To-do list.
1. From the eulerweave tutorial, set down everything from "[eulerweave] Plan looks" down to "data/train.jsonl (5 records)".
2. In the eulerweave tutorial's execution plan, what output type does the block sft1 produce?
3. Using the execution plan table in the eulerweave tutorial, explain how the result of step 3 can be passed to step 4.

Passage to read.
-.-.-
If there are errors, specific messages and fix suggestions will be shown. See Tutorial 6: Validation for details.
Step 4: eulerweave plan — Execution Preview
eulerweave plan manifest.yaml --records 10000
[eulerweave] Planning execution for: manifest.yaml
[eulerweave] Track: sft
[eulerweave] Estimated input records: 10,000
Execution Plan
+---------+-------------------+--------+-------------------+-------------------+
| Step | Block | Slot | Input Type | Output Type |
+---------+-------------------+--------+-------------------+-------------------+
| 1 | norm1 | norm.. | TextDocument | TextDocument |
| 2 | filter1 | filter | TextDocument | TextDocument |
| 3 | sft1 | build..| TextDocument | SFTMessages |
| 4 | exp1 | export | SFTMessages | ExportedDataset |
+---------+-------------------+--------+-------------------+-------------------+
[eulerweave] No policy violations detected.
[eulerweave] Plan looks good. Run with: eulerweave run manifest.yaml
Step 5: eulerweave run — Run the Pipeline
eulerweave run manifest.yaml \
--input data/train.jsonl \
--artifacts ./artifacts
[eulerweave] Loading manifest: manifest.yaml
[eulerweave] Track: sft
[eulerweave] Input: data/train.jsonl (5 records)
-.-.-
Data shown.
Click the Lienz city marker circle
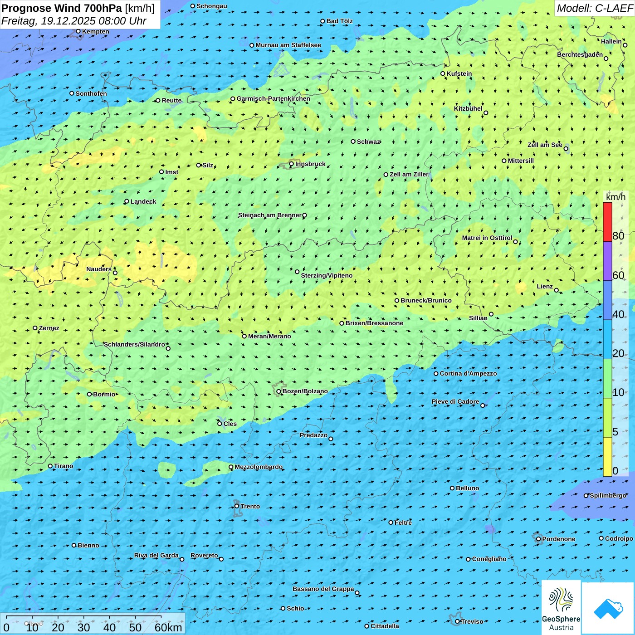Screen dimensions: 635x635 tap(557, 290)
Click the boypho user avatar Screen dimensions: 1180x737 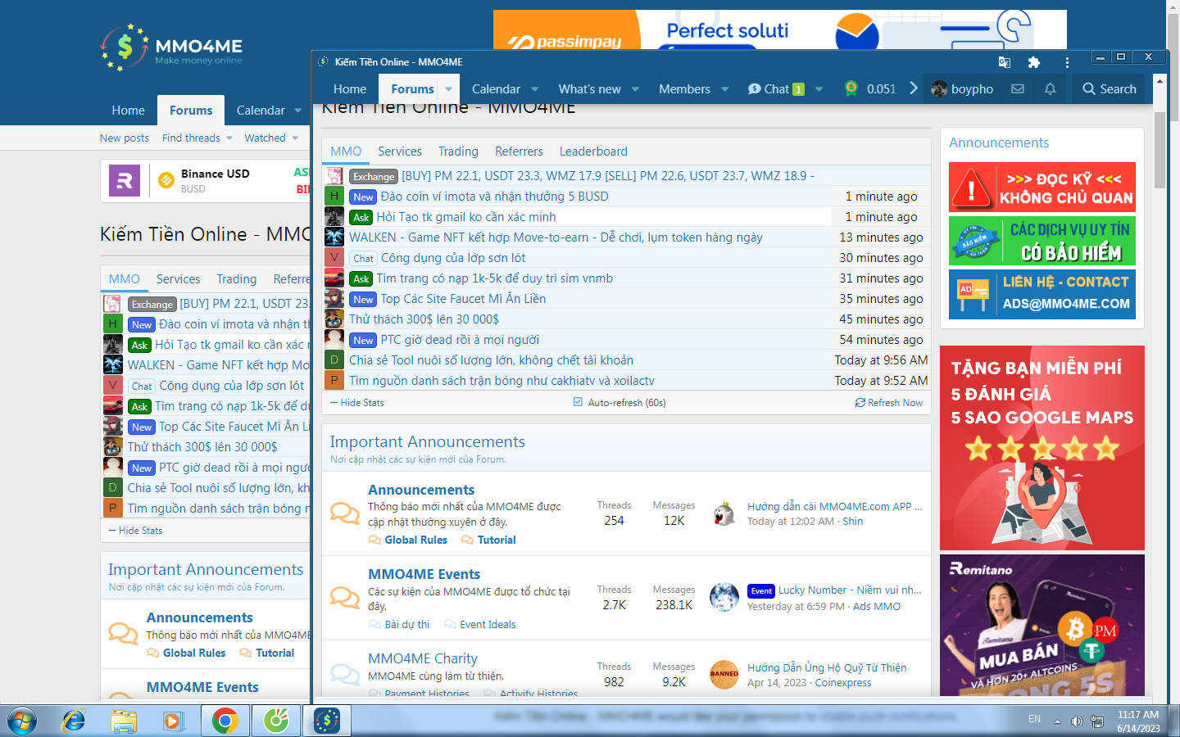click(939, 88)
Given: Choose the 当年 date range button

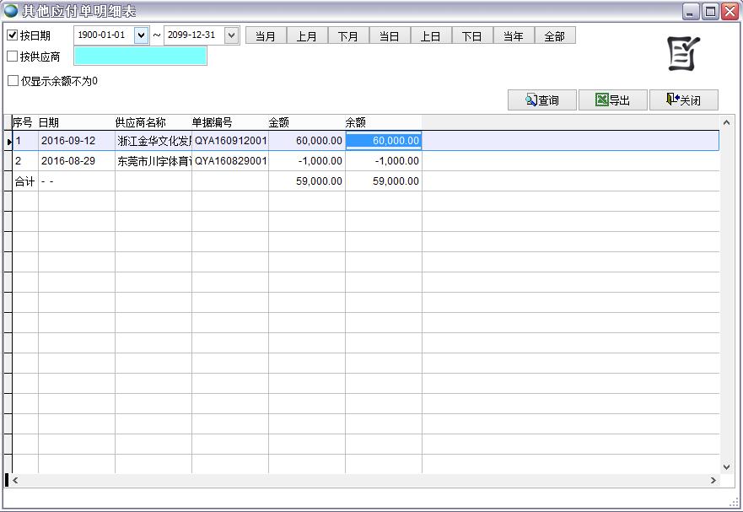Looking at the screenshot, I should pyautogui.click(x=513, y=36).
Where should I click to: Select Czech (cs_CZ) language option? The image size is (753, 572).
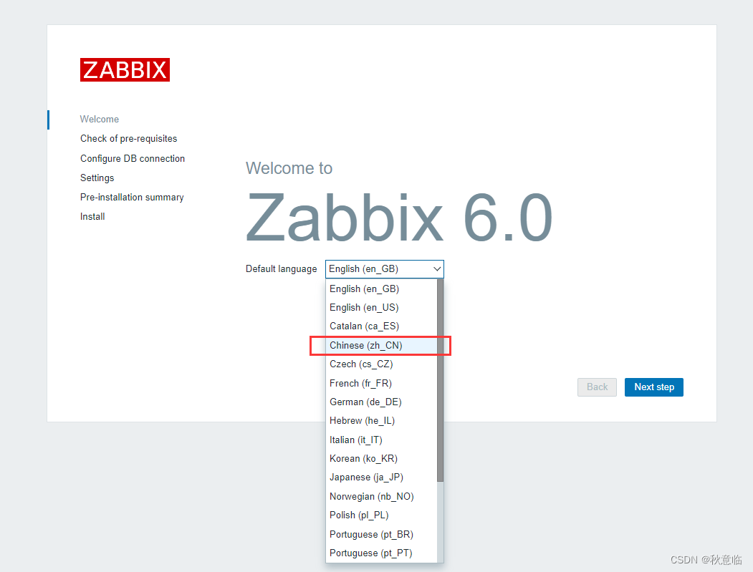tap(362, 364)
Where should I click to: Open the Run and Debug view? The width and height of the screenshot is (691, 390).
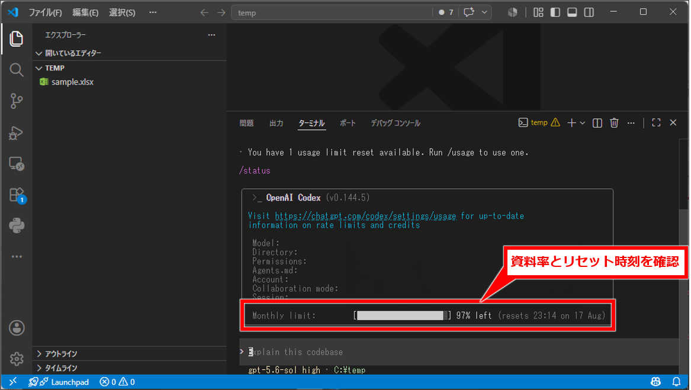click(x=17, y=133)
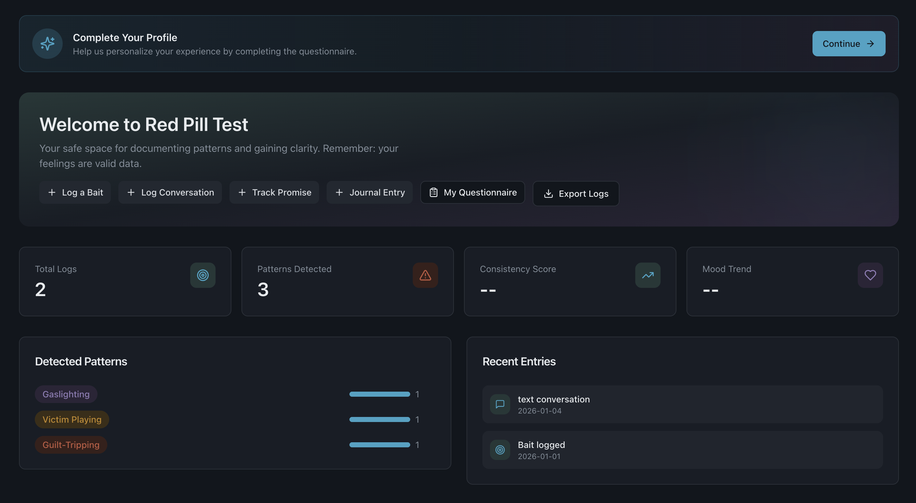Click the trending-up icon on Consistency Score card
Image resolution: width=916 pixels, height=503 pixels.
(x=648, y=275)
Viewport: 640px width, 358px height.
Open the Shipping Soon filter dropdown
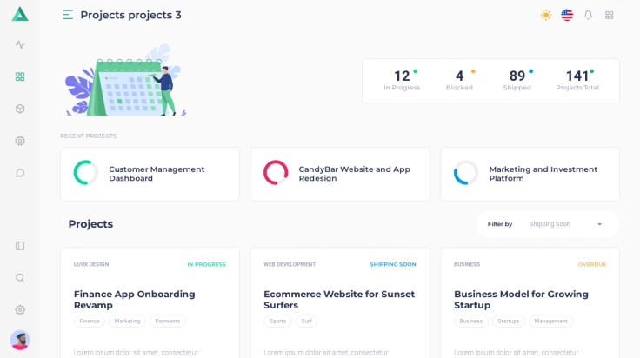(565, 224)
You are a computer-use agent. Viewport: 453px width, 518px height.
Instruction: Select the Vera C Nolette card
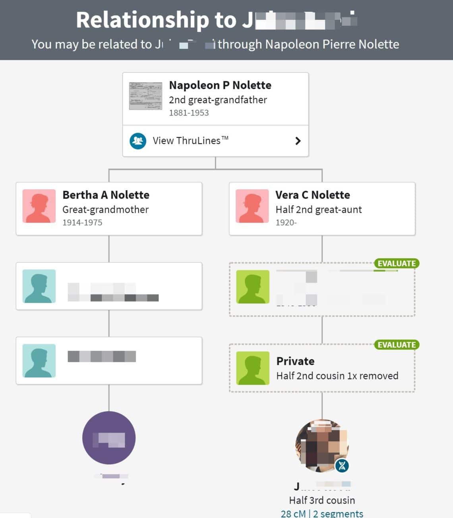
-.-.-
The answers.
1.
[eulerweave] Plan looks good. Run with: eulerweave run manifest.yaml
Step 5: eulerweave run — Run the Pipeline
eulerweave run manifest.yaml \
--input data/train.jsonl \
--artifacts ./artifacts
[eulerweave] Loading manifest: manifest.yaml
[eulerweave] Track: sft
[eulerweave] Input: data/train.jsonl (5 records)

2. SFTMessages.

3. Step 3, block sft1, outputs SFTMessages. Step 4, block exp1, takes SFTMessages as its input type, so it can use that result and produce an ExportedDataset.